> **Directive**:
Reproduce the material below with "tab" changed to "panel" everywhere and nothing else altered. Omit the pictures.

═════ Items ═════

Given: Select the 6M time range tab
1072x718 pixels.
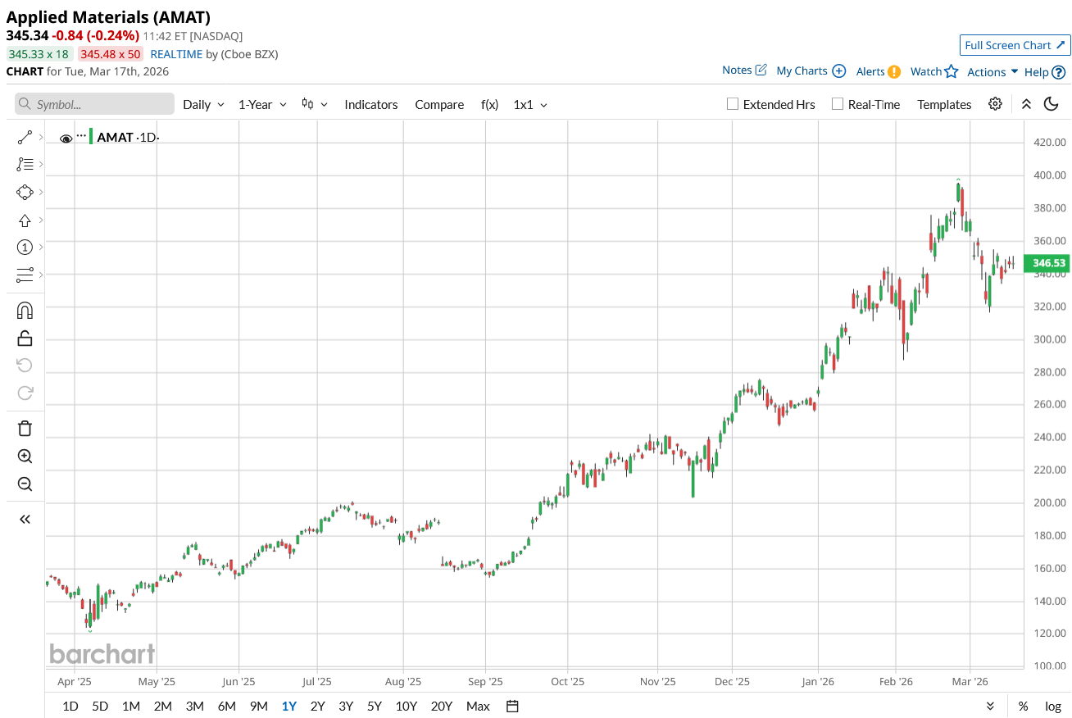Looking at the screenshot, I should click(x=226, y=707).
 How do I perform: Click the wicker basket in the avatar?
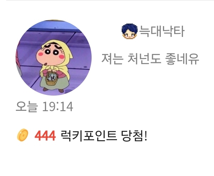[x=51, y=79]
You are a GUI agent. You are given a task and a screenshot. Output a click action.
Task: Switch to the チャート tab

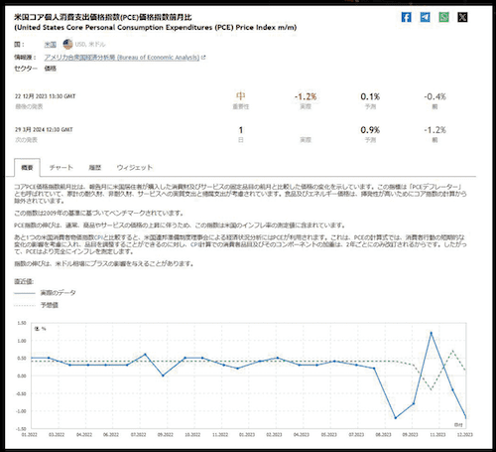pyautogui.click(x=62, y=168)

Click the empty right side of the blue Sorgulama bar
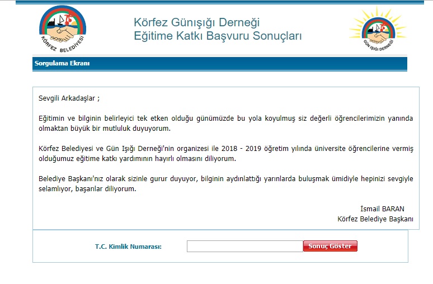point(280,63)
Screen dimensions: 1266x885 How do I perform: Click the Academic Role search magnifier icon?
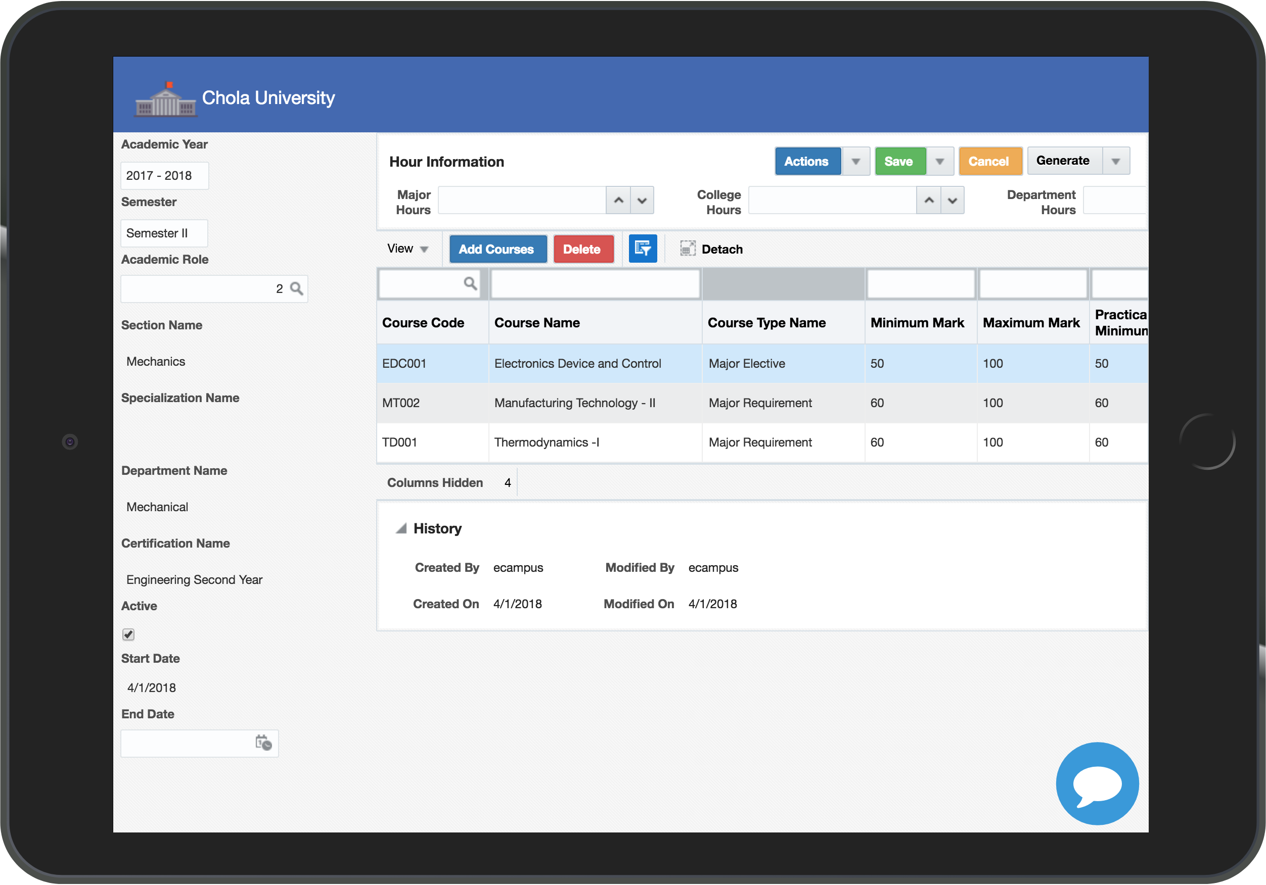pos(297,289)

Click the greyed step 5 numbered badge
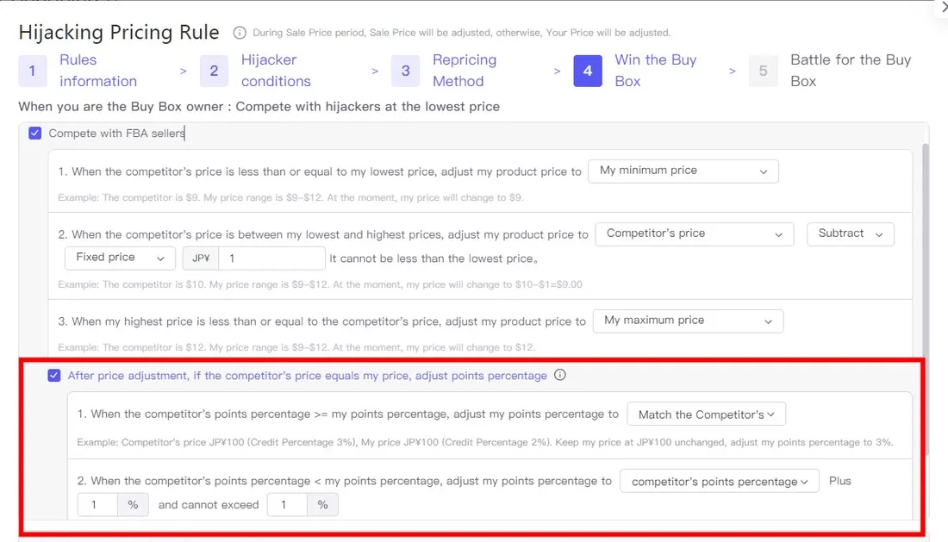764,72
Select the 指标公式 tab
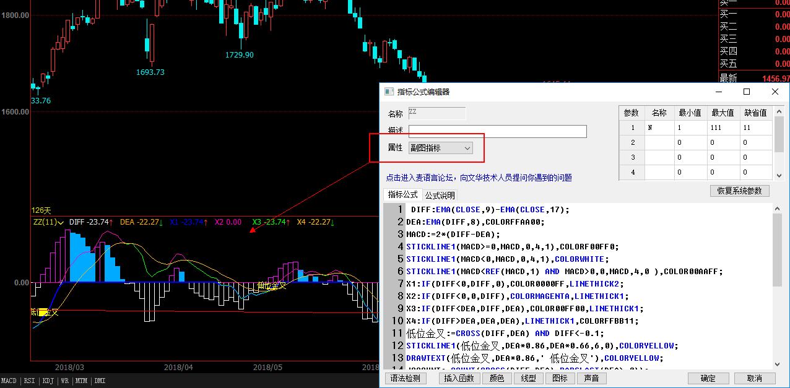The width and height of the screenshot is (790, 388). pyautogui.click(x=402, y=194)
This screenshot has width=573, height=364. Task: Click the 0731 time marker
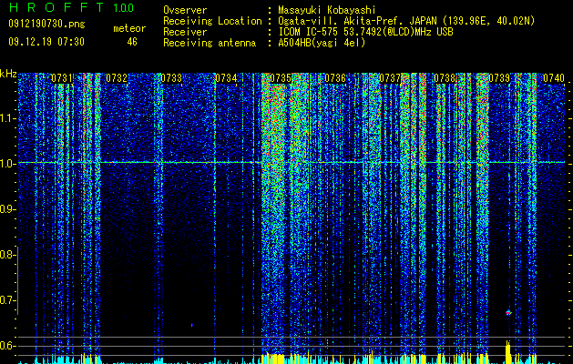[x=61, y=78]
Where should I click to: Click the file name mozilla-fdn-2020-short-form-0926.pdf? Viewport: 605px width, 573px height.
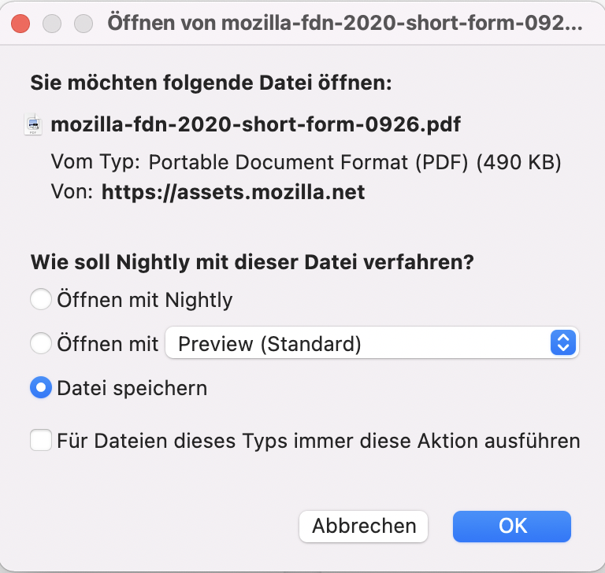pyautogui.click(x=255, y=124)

═════

> **Correct output**:
Given: Select the 6M time range panel
1072x718 pixels.
Looking at the screenshot, I should click(x=226, y=707).
 How do I perform: Click the wicker basket in the avatar?
[x=51, y=79]
You are a GUI agent. You are given a task and a screenshot. Output a click action.
Task: Switch to the チャート panel

pyautogui.click(x=62, y=168)

Click the empty right side of the blue Sorgulama bar
point(280,63)
Screen dimensions: 1266x885 How do I perform: Click the Academic Role search magnifier icon?
pos(297,289)

Click the greyed step 5 numbered badge
764,72
Select the 指标公式 panel
The width and height of the screenshot is (790, 388). pyautogui.click(x=402, y=194)
This screenshot has width=573, height=364. Task: Click the 0731 time marker
[x=61, y=78]
Where should I click to: Click the file name mozilla-fdn-2020-short-form-0926.pdf? Viewport: 605px width, 573px height.
pyautogui.click(x=255, y=124)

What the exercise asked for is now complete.